» Exercice proposé A
Recopiez fidèlement le passage du texte sur le Congo de Sassou Nguesso, en commençant à « En octobre de » et en terminant à « démographie a explosé. ».
» Exercice proposé B
Reprenez, s'il vous plaît, le texte sur le Congo de Sassou Nguesso en poursuivant après sa dernière phrase.

» Texte fourni
---------------

En octobre de cette année cela fera dix ans que Denis Sassou Nguesso chassait Pascal Lissouba de la présidence congolaise. En 2002, il était plébiscité à la Présidence de la République, dans une élection qui excluait une partie de la population ainsi que l’opposition en exil.
Un référendum préalable sur l’approbation par le peuple d’une nouvelle constitution légitima cette élection.

Le violent retour au pouvoir de celui qui avait mené, treize années durant, le pays d’une main de fer avant d’en être écarté par des voies électives, laissa espérer certains en la résurrection du socialisme congolais. Mais le pays est exsangue, Brazzaville et les principales villes du Niboland et du Pool ont terriblement souffert des combats, les campagnes se sont désertées et ne sont plus à même de fournir de la nourriture à la population citadine dont la démographie a explosé.

Jusqu’alors, on imputait les malheurs du Congo aux stigmates de la colonisation. Désormais ce sont Lissouba, le Pool (les lari) et la guerre qui portent le chapeau.

Les aides humanitaires gratuites détournées sont en vente sur les marchés permettant la constitution de fonds pour la mise en place de filières mafieuses d’importation de produits alimentaires et de première nécessité. Des fortunes se constituent à grande vitesse, dans lesquelles on retrouve de nombreux proches du pouvoir.

Sassou n’est pas revenu seul, pour parvenir à ses fins il a du nouer des alliances, certaines publiques, d’autres occultes. Il a été forcé de prendre des engagements auprès de ses partenaires. Untel, directeur d’entreprise, a financé des achats d’armes, son entreprise deviendra leader local de son secteur, tel autre obtiendra un ministère ou une préfecture... Sassou, comme les suzerains du temps jadis, hypothèque une part de son pouvoir au bénéfice de ses vassaux. Ceux-ci, seigneurs de la guerre pour la plupart, jouissent d’une impunité totale. Les idées socialistes sont oubliées, l’Etat providence est mort nous dit-on. C’est vrai au point que les employés, pléthoriques, de la fonction publique ne perçoivent plus leurs salaires. Pour survivre ils sont contraints au racket des administrés. Les douaniers, opportunistes, roulent en voitures de luxe et se construisent des palais.

---------------

Relevés de recherche d'éléments
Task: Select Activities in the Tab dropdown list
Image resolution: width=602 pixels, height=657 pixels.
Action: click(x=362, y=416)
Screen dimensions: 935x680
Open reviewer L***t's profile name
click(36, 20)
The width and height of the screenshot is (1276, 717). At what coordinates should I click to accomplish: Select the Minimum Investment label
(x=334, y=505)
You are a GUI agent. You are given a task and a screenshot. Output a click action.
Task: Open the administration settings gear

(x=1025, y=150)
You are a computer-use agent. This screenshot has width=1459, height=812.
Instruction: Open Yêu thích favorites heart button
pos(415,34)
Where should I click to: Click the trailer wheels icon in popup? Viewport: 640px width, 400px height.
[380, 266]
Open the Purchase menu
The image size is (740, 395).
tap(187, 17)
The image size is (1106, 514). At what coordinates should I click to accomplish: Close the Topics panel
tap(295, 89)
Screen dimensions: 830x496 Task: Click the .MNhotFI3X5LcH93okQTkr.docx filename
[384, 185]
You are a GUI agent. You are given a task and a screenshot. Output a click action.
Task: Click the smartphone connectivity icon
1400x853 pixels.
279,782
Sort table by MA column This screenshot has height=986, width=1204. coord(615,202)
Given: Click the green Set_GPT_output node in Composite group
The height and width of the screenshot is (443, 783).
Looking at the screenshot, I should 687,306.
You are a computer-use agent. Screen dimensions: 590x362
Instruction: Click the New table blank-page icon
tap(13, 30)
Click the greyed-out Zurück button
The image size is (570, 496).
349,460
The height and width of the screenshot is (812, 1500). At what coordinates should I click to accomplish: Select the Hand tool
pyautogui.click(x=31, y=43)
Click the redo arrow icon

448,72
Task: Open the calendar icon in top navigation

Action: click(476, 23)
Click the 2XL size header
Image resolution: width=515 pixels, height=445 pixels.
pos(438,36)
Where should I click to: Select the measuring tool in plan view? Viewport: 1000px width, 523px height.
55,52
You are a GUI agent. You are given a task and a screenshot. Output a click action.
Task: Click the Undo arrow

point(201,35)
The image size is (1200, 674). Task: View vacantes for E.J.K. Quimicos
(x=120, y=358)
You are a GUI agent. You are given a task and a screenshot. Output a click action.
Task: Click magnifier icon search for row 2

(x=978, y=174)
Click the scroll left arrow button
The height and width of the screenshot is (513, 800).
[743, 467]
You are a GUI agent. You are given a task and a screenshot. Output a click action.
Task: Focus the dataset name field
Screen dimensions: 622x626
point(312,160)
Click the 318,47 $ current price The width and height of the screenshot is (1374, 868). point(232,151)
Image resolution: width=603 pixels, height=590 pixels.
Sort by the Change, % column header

---------------

» Résultat obtenu A
En octobre de cette année cela fera dix ans que Denis Sassou Nguesso chassait Pascal Lissouba de la présidence congolaise. En 2002, il était plébiscité à la Présidence de la République, dans une élection qui excluait une partie de la population ainsi que l’opposition en exil.
Un référendum préalable sur l’approbation par le peuple d’une nouvelle constitution légitima cette élection.

Le violent retour au pouvoir de celui qui avait mené, treize années durant, le pays d’une main de fer avant d’en être écarté par des voies électives, laissa espérer certains en la résurrection du socialisme congolais. Mais le pays est exsangue, Brazzaville et les principales villes du Niboland et du Pool ont terriblement souffert des combats, les campagnes se sont désertées et ne sont plus à même de fournir de la nourriture à la population citadine dont la démographie a explosé.

» Résultat obtenu B
Les avoirs de l’Etat sont bradés, après des décennies de centralisme, le temps est venu pour les privatisations. Les possessions les plus lucratives de la nation comme la SNPC, sont morcelées et cédées à des sociétés du secteur privé dans lesquelles des membres du premier cercle de la Présidence ne peuvent manquer d’être partie prenante. Insatiables Denis Sassou Nguesso, madame Antoinette Sassou Nguesso, madame Edith Bongo (née Sassou) et leur cour sont devenus les premiers propriétaires fonciers et industriels privés du pays.

Le boom du prix du pétrole devrait booster l’économie congolaise, elle ne fait qu’engraisser les comptes en banque de certains privilégiés. De cette manne, le congolais de base ne verra rien.

Sassou tente de soigner son image face à l’opinion publique internationale en organisant de nombreux colloques, congrès et manifestations sportives. Il se fait élire à la présidence de l’Union Africaine, mandat durant lequel la presse officielle fera ses choux gras tandis que l’histoire ne pourra rien en retenir.

Afin de juguler l’opposition, une loi électorale drastique est publiée. Désormais tous les partis politiques, y compris ceux qui hier encore demandaient le départ de Sassou, se réclament de la « Nouvelle Espérance » et font l’apologie de son chef. Le débat au Congo n’est plus de savoir qui peut-être président, mais quelle tendance se verra offrir la plus grosse part du gâteau. Les discours sont interchangeables, tous dithyrambes à la gloire du Président. Aucune réalisation, si petite soit elle, n’est inaugurée sans que les hommages les plus élogieux soient rendus au chef de l’Etat.

Sassou a tué la République congolaise en instaurant une

situation monarchique. Le peuple congolais ne réchappe pas au naufrage. Tiers Etat toujours réduit au silence, il laisse monter en lui une tension inconnue jusqu’à ce jour. Jamais on n’a entendu ici, l’homme de la rue clamer sa désillusion et son amertume comme il le fait aujourd’hui.

Il n’est pas de sauveur suprême
Ni Dieu, ni César, ni tribun
Producteurs sauvons nous nous-mêmes
Décrétons le salut commun
S’ils s’obstinent ces cannibales
A faire de nous des héros
Ils sauront bientôt que nos balles
Sont pour nos propres généraux
Eugène Potier
« L’Internationale »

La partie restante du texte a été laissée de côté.